Do you ever just feel genuinely let down by your body? I do!
There are so many things I would love to achieve in my life. So many things I'd like to do, or be, or see. But most of the time, my body isn't on board. This is frustrating!
In truth, I feel a lot of guilt writing a post like this, as it is absolutely self indulgent and there are so many others who are far worse off than I am in life. But having said that, this is the only real, true outlet I have where I can vent to the world. We all need that now and again, right?
I'm currently in the midst of an Endometriosis flare, which is bringing a lot of frustration to the forefront. I'm trying a new medication which is making me feel constantly nauseated and disgusting in addition to the pain. And of course my head hasn't eased up either, with migraine after migraine, day in and day out.

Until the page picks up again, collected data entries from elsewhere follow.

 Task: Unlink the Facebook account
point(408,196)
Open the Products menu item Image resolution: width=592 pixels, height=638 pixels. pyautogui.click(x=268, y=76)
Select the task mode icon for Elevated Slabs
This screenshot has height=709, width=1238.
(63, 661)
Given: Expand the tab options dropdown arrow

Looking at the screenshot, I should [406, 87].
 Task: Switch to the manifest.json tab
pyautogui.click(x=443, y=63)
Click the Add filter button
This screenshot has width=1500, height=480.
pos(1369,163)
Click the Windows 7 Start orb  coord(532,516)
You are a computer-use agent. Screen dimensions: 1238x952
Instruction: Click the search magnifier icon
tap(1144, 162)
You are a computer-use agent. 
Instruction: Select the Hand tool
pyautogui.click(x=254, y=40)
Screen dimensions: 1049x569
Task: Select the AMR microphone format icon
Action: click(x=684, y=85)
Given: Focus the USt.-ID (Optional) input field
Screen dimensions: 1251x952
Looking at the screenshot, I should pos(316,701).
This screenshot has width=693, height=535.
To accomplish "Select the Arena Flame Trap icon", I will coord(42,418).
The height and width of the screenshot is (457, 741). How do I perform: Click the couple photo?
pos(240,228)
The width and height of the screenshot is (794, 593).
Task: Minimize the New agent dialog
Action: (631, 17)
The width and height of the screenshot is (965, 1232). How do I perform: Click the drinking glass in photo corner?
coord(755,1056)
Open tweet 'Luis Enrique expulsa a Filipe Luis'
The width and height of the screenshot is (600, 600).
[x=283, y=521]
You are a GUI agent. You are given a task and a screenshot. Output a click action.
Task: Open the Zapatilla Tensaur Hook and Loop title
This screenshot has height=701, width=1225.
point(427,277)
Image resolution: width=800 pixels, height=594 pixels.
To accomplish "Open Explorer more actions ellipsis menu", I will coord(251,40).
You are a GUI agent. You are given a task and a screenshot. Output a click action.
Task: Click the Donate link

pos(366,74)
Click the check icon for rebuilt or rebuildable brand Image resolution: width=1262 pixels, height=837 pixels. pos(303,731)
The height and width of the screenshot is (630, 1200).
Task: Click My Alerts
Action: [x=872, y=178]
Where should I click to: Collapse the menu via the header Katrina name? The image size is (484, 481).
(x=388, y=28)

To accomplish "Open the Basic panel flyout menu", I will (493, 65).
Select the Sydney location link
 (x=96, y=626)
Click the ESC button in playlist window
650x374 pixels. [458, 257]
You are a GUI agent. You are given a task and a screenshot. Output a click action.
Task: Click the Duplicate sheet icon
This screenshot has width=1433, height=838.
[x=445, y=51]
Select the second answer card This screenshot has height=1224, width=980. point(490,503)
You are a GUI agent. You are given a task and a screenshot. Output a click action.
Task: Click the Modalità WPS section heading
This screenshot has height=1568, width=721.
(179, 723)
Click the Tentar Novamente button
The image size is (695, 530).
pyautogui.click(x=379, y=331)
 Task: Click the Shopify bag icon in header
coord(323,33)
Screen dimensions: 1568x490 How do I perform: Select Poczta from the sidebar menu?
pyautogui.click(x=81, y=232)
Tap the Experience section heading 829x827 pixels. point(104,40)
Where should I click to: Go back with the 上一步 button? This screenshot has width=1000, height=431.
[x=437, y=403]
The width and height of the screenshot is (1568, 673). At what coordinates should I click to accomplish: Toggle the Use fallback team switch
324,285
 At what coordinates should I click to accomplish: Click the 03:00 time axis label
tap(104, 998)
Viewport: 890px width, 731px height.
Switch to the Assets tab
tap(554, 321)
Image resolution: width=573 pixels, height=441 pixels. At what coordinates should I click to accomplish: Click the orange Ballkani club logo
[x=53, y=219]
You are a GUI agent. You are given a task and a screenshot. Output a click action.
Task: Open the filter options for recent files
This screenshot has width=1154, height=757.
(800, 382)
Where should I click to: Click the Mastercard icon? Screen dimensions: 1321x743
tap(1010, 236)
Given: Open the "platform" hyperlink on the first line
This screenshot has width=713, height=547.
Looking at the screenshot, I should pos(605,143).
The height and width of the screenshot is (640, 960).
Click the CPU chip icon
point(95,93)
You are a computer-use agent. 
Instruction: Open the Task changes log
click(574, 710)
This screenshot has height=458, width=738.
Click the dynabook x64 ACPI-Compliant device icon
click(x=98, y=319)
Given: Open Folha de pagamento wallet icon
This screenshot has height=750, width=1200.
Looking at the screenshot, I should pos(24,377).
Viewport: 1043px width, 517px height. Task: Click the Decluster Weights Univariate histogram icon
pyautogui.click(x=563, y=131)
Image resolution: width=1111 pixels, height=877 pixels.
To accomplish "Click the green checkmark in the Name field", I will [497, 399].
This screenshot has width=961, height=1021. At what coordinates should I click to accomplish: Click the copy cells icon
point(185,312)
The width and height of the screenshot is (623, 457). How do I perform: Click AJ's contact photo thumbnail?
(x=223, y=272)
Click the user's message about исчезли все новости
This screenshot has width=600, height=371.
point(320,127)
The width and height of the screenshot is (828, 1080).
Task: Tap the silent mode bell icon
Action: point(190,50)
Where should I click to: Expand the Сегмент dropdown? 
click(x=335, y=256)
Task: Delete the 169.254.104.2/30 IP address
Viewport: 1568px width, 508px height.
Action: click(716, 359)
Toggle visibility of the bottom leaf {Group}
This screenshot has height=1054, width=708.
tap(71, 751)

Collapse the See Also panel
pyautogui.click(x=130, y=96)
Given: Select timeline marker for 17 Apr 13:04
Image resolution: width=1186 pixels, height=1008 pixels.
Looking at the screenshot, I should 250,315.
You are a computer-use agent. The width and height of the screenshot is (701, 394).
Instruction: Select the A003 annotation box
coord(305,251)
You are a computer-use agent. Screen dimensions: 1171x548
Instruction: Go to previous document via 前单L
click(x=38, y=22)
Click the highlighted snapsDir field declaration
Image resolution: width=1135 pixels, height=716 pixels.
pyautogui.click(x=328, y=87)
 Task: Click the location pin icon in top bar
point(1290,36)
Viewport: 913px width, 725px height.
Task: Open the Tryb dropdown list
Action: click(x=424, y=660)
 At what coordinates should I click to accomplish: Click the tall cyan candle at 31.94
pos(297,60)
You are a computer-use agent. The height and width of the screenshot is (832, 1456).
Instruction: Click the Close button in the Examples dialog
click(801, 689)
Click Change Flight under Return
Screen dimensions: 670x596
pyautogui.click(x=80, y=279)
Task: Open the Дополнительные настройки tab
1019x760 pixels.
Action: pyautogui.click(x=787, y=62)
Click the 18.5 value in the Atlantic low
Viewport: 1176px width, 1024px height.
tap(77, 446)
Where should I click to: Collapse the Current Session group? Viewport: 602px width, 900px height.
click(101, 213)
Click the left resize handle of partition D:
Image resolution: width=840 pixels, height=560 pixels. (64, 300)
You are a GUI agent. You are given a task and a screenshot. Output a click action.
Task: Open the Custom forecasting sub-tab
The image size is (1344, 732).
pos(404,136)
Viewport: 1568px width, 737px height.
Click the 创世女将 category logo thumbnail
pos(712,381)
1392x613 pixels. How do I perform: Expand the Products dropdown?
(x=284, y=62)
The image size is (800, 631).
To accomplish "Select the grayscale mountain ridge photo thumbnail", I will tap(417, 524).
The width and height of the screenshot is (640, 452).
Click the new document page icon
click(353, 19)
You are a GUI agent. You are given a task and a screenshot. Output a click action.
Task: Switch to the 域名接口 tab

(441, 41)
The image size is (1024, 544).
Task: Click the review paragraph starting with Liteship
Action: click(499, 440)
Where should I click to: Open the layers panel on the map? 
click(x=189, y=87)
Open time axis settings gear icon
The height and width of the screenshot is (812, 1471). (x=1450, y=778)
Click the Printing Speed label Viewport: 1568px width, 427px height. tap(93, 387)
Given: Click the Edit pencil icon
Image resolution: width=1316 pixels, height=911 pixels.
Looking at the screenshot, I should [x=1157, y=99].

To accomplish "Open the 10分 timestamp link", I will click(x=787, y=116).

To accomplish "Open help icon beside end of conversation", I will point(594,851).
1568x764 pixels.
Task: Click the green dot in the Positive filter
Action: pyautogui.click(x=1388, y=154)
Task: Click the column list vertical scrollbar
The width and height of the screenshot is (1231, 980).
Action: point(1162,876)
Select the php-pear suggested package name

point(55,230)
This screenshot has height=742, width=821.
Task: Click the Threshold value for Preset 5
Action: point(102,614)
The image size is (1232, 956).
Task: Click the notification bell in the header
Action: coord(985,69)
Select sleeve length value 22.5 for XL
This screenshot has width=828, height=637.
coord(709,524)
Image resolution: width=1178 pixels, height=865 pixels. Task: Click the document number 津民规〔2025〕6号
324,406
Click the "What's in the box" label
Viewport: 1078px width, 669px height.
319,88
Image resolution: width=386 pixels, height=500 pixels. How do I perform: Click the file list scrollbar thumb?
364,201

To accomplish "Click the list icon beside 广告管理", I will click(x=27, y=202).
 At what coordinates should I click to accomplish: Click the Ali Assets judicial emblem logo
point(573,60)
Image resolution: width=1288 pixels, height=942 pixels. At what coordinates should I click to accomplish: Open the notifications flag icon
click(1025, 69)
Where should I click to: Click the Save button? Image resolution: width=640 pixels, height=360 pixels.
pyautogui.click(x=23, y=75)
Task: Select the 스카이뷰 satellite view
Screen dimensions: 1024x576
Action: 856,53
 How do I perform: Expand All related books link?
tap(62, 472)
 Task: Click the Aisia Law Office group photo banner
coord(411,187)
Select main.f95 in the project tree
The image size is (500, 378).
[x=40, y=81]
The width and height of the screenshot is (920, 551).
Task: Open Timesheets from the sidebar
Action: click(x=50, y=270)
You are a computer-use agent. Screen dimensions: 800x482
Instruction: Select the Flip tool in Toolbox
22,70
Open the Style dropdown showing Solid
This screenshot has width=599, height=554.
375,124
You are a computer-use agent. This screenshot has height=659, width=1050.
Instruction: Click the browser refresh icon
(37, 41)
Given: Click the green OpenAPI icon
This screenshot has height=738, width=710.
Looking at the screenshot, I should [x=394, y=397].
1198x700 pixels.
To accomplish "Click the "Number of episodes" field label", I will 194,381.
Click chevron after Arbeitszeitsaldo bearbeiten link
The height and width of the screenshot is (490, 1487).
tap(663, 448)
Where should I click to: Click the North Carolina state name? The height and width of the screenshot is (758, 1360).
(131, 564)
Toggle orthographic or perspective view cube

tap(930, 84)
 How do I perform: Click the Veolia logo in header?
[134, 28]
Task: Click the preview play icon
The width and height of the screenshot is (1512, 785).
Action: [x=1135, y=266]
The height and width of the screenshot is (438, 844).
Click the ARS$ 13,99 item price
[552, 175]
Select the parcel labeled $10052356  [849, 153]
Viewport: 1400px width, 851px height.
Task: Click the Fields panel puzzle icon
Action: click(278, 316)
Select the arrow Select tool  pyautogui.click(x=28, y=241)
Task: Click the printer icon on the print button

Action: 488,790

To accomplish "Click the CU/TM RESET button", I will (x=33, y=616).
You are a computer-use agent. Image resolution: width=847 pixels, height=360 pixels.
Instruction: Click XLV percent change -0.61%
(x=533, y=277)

When I get like this, I tend to dwell on all the things I desperately want to do - whether it be something as minor as getting up to date with the housework, or something big like travelling. My mind starts to spiral and become overwhelmed with unwanted, negative thoughts.
I don't like myself when I'm like this.
I don't want to be that negative person, always complaining or moping about. I want to be happy and bubbly & excited about life.
Most days, I succeed at painting on a smile and laughing through the pain. But some days, I just don't have the energy. Today is one of those days.
So, I'm allowing myself to frown today. Just for a little while. I don't feel guilty for it and I won't be apologising for my mood.
If there's one thing I've learned, it's that when your body betrays you, you're allowed to be pissed off! You're allowed to be sad sometimes and it's perfectly okay!
Sometimes people say "keep smiling!" in that annoying, chirpy tone (you know the one), and I feel like punching them in the face! Okay, maybe that's a bit extreme, but it's true!
The point of this post? In truth, there isn't really one. I just needed to vent to the big wide world for a while.
But if you're also having one of those days and you're feeling let down, or sad, or frustrated by things you can't control - just remember that it's okay to frown, or cry, or scream! You're not alone and this too shall eventually pass.